» EXERCISE AIM: An exact copy of the lines of the listing below between the "Switch to the 미디어 검색 결과 tab" line and the "The height and width of the screenshot is (551, 990)." line, both included, is the whole answer; please omit the pictures.

» DATA TO PROCESS:
• • • • • • •
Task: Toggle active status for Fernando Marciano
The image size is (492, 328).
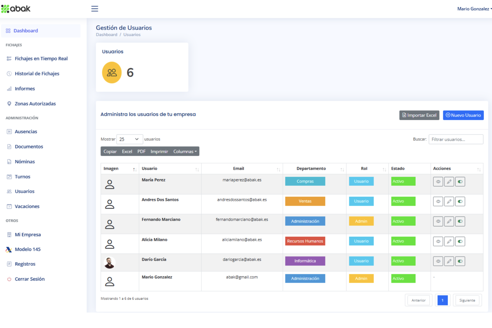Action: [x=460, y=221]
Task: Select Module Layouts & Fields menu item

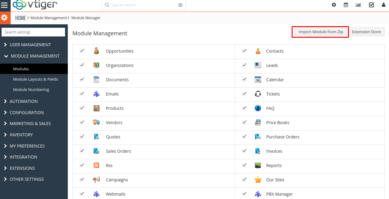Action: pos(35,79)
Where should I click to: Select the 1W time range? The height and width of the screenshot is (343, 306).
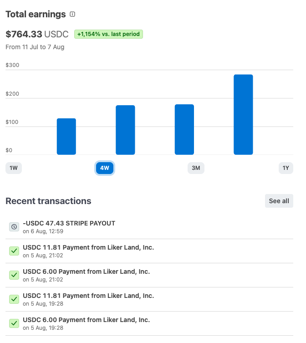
• • • • • • •
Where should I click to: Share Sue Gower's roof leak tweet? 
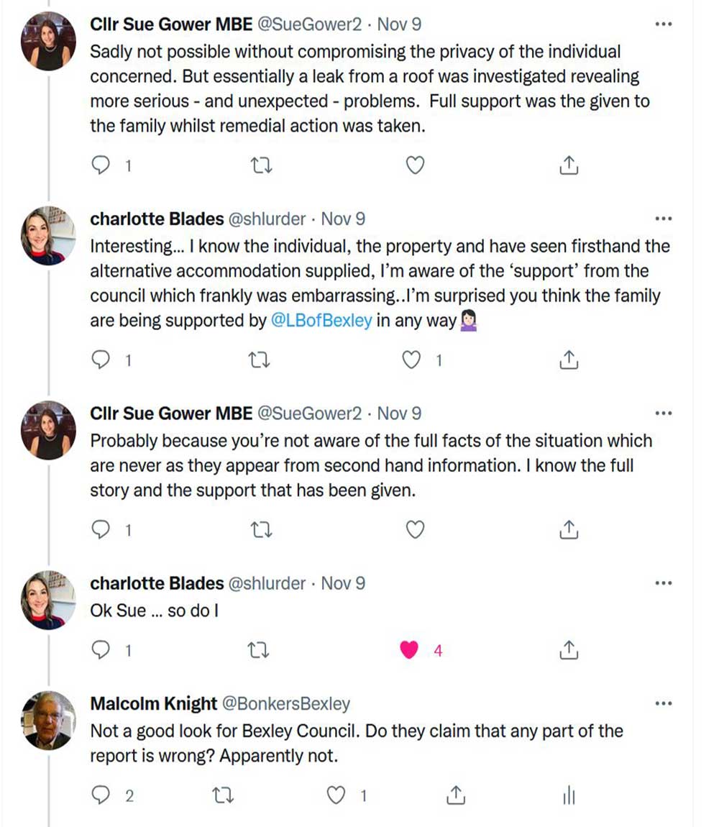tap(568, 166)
• • • • • • •
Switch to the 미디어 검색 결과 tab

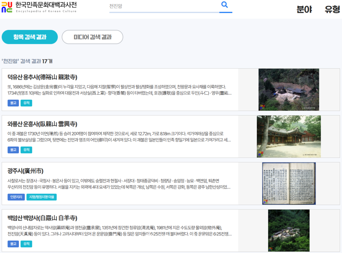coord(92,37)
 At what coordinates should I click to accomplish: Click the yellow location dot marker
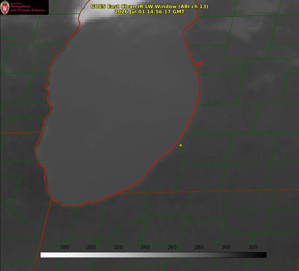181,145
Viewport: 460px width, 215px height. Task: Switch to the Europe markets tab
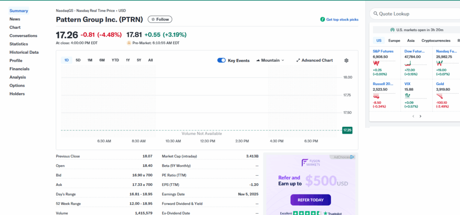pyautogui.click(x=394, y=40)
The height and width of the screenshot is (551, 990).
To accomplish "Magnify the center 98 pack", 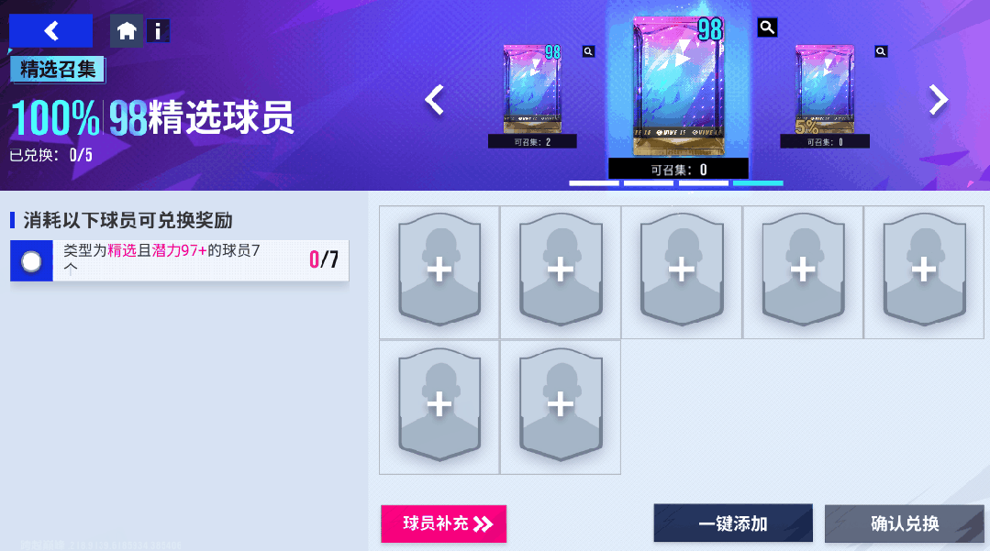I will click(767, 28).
• • • • • • •
» TASK RESPONSE:
Switch to the 미디어 검색 결과 tab

coord(92,37)
 At what coordinates should I click to accomplish: Click the yellow location dot marker
181,145
Viewport: 460px width, 215px height. Task: Switch to the Europe markets tab
pyautogui.click(x=394, y=40)
The height and width of the screenshot is (551, 990).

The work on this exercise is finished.